Great Grandma Waller. My mother's cousin Beatrice Waller Jordan told me about the death of my Great Grandmother Catherine Hunt Waller. Beatrice says that her grandmother Cath was as good a woman as could be found. She died two years to the day after her husband Ben Waller had died. Just before she died she lifted up her hands and cried out "Lord Jesus, take my soul into thy care." They are buried at the home that Ben's grandfather had willed to him.

Grandma Waller. I was present when my grandmother Margaret (Mag) Lane Waller was dying. She was in great pain from the breast cancer that killed her, lying in a hospital bed. Her son Raymond Waller came in, a grown man, and a farmer. He leaned over the bed, laying his head on her bosom, and asked "Mama, are you ready to die?" She replied "Yes!" She was a brave and strong woman, and at that moment taught us how to die, with courage and dignity. After she died grandfather Waller was just a weak little old man.

Grandmother Steppe. Aunt Alice May Steppe told me of the death of Grandmother Kate Bailey Steppe. She had been at the mental institute at Staunton for all her latter years. She had been cured but had no place to go since my grandfather Cleveland Steppe had died. So she stayed at the Staunton institute working in the cafeteria handling the salad bar. The family story is that she was strangled to death by an angry inmate. I vaguely remember the funeral and burial. She is buried in the Bailey family cemetery beside her husband, grandfather Cleveland Steppe.
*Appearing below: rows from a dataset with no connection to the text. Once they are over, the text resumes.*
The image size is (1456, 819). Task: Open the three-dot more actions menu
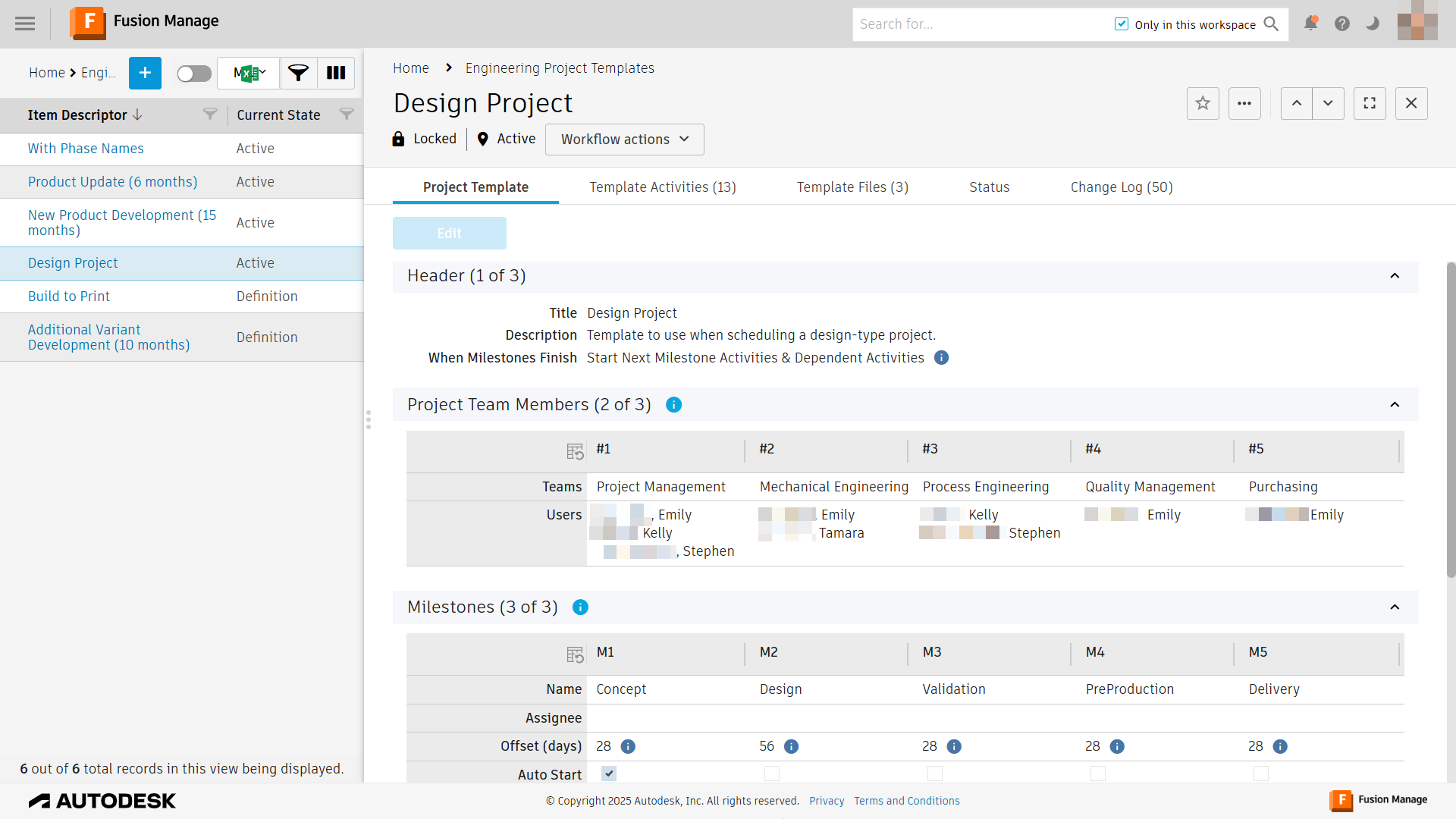coord(1244,103)
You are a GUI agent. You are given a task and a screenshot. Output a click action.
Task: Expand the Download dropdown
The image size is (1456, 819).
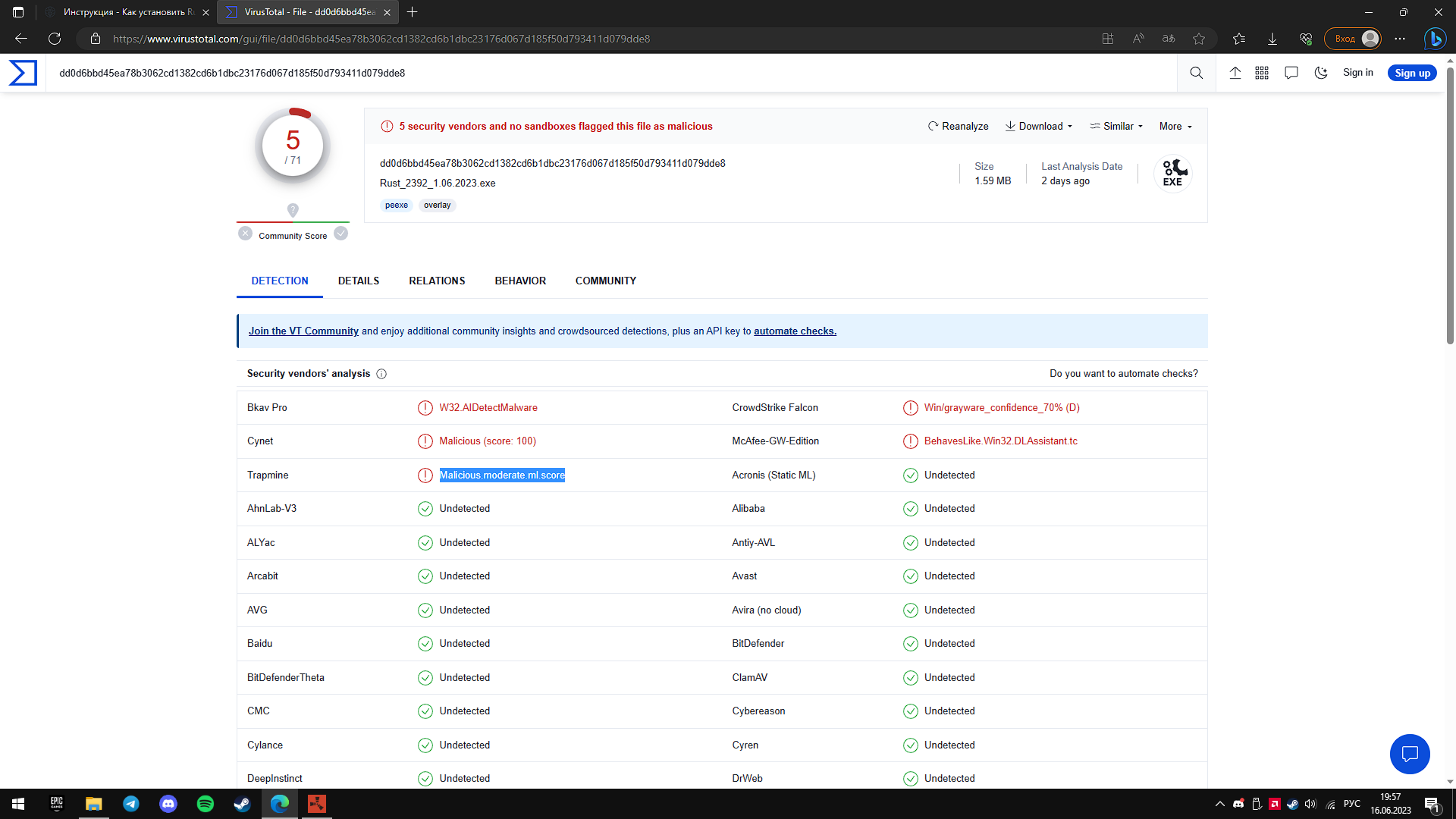(x=1039, y=127)
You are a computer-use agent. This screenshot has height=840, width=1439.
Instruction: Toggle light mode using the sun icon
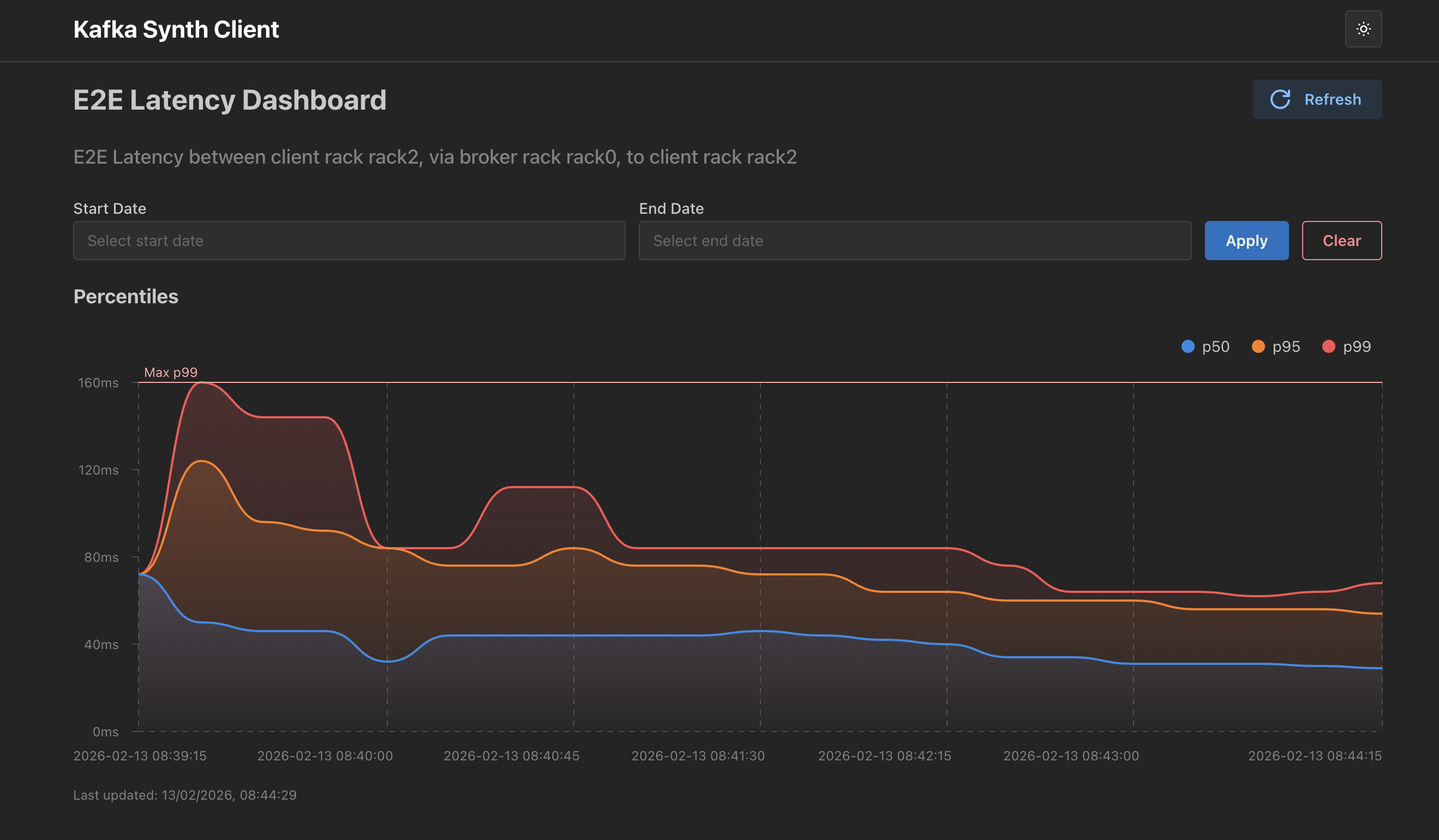click(1364, 28)
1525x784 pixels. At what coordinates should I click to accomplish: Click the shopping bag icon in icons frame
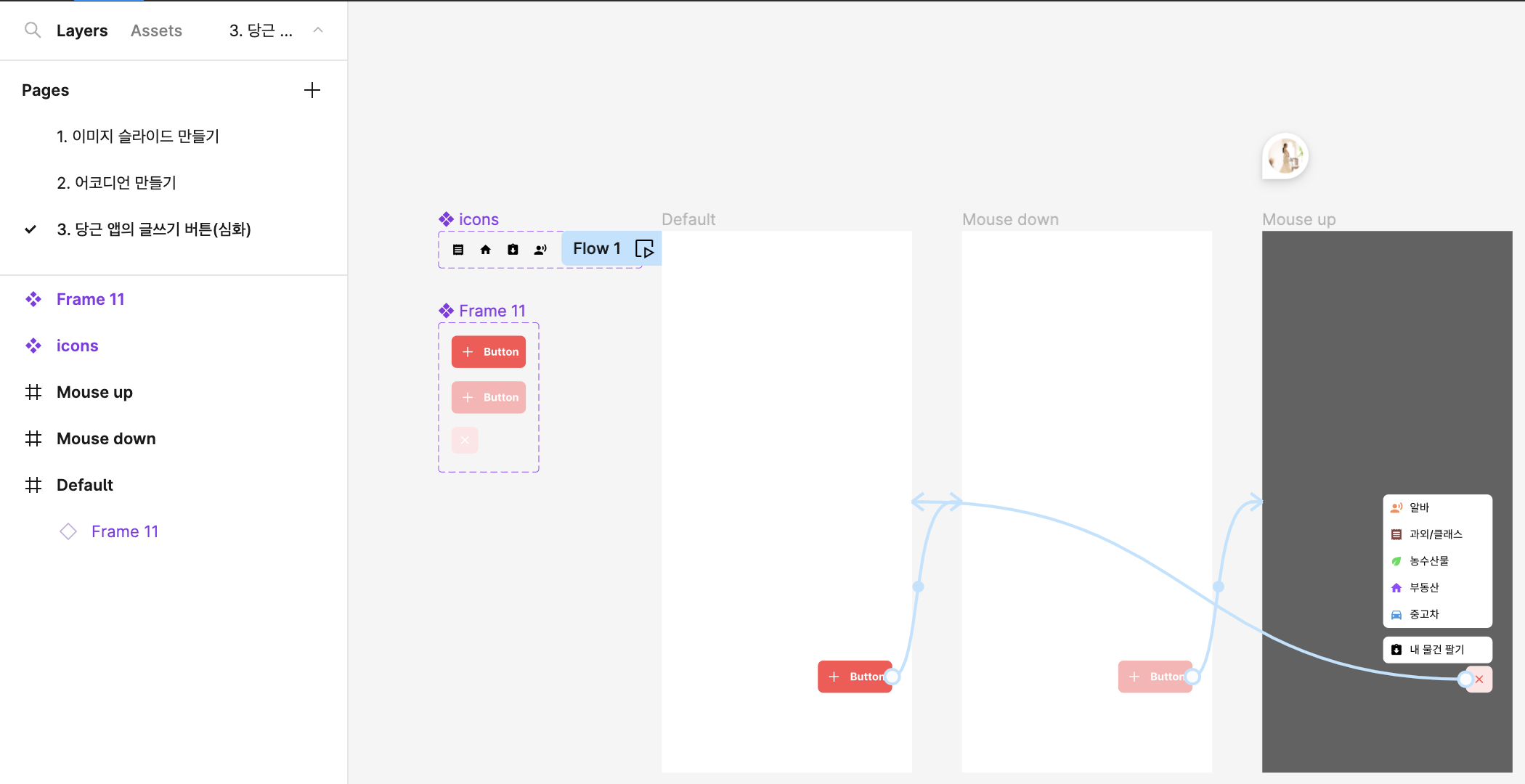513,250
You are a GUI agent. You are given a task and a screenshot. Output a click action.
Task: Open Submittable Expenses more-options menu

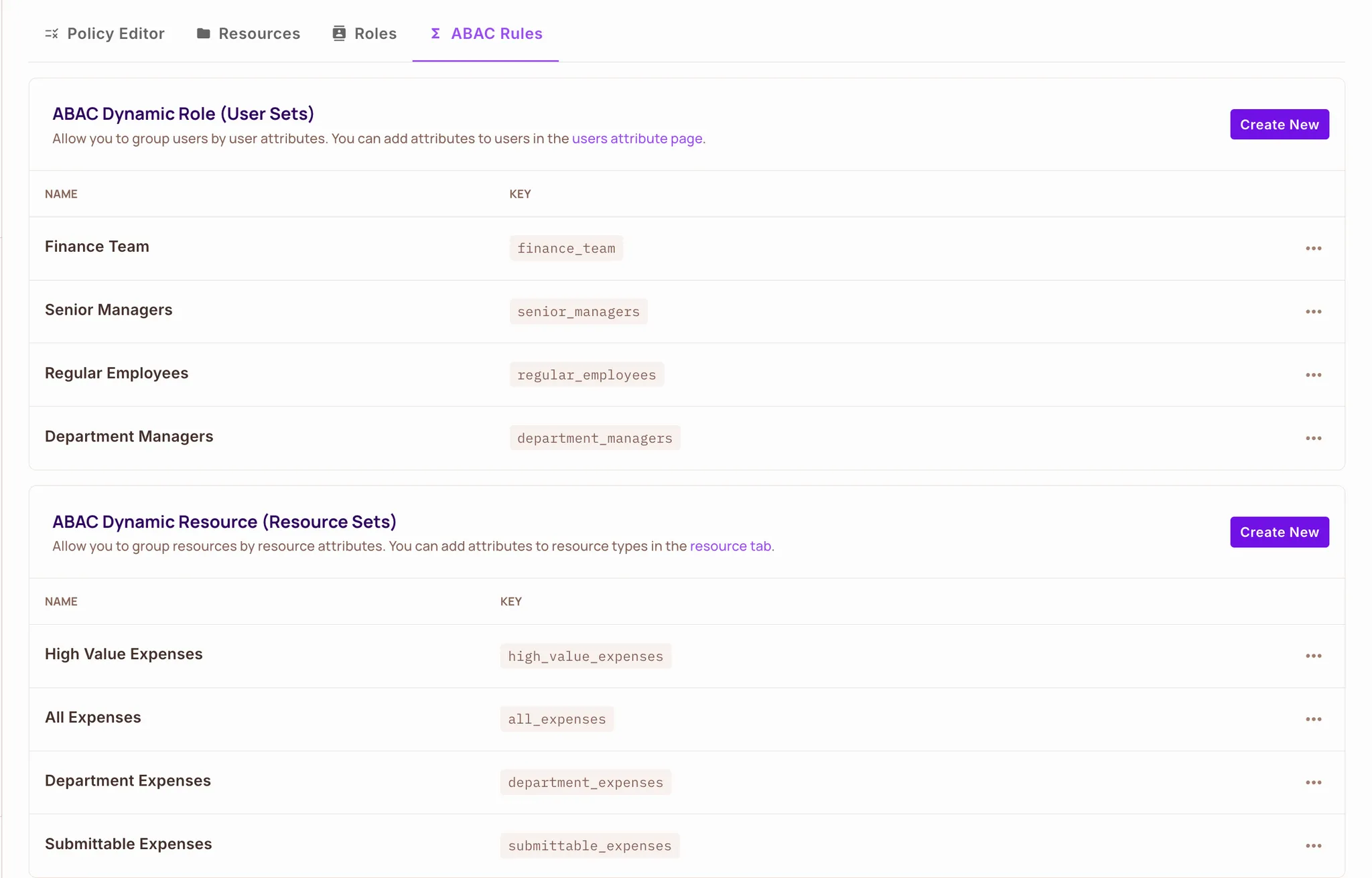[1313, 846]
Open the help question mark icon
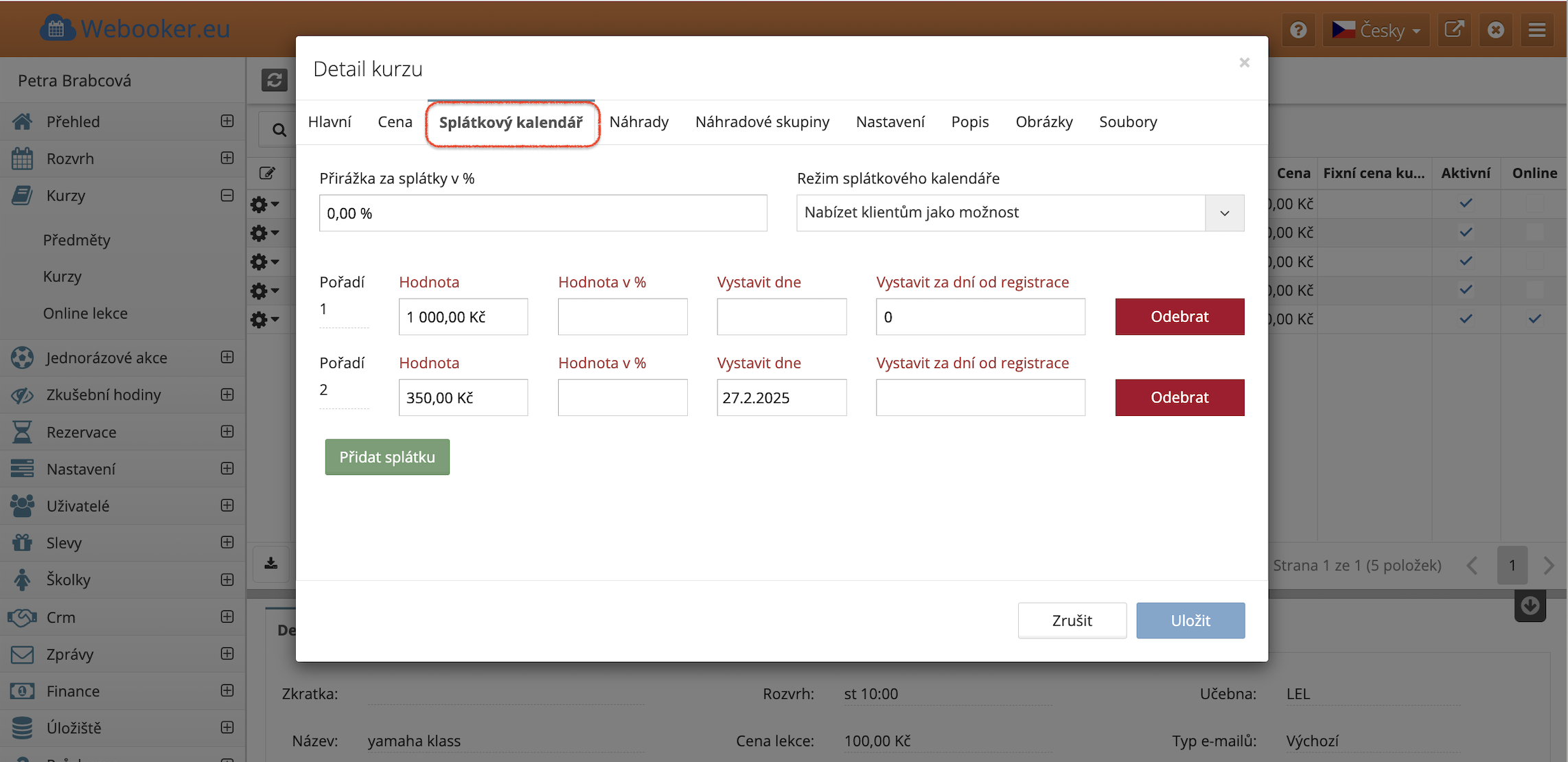The height and width of the screenshot is (762, 1568). click(1298, 30)
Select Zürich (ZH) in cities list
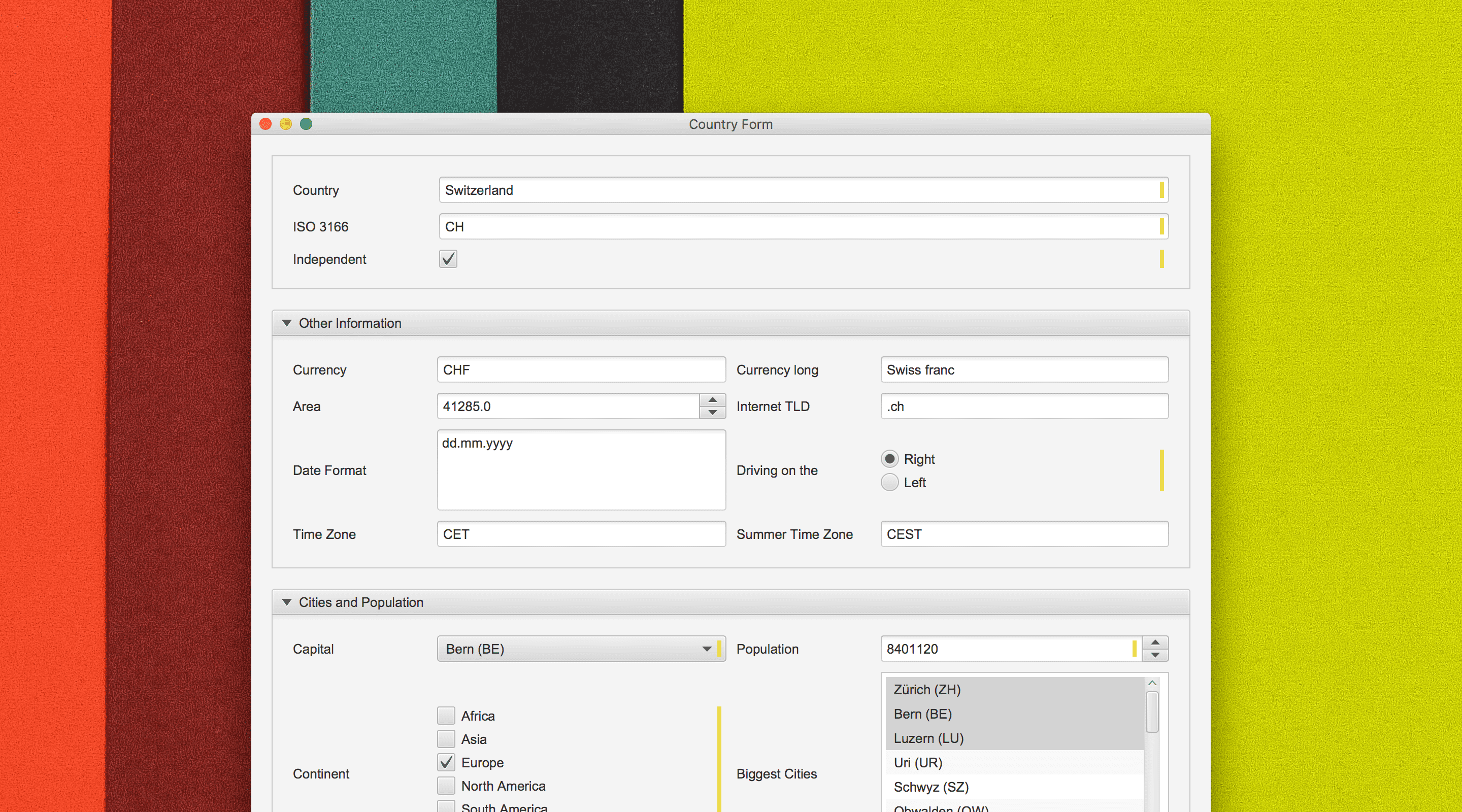1462x812 pixels. 926,689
Mother. My mother may have had Alzheimer's disease, or she may have purposely let her mind stray because living was too painful. In one summer my father had died, and her father had died, and her beloved sister was dead, and her mother was dead, and a grandson was sick. All of this may have been too much for her mind. She lingered for nearly 15 years, in mental absence, and finally, physical incapacity. I arrived at the hospital too late to see her death. So I kissed her on the forehead and felt that it was cool. And I was glad that the hot struggle of her last years was over.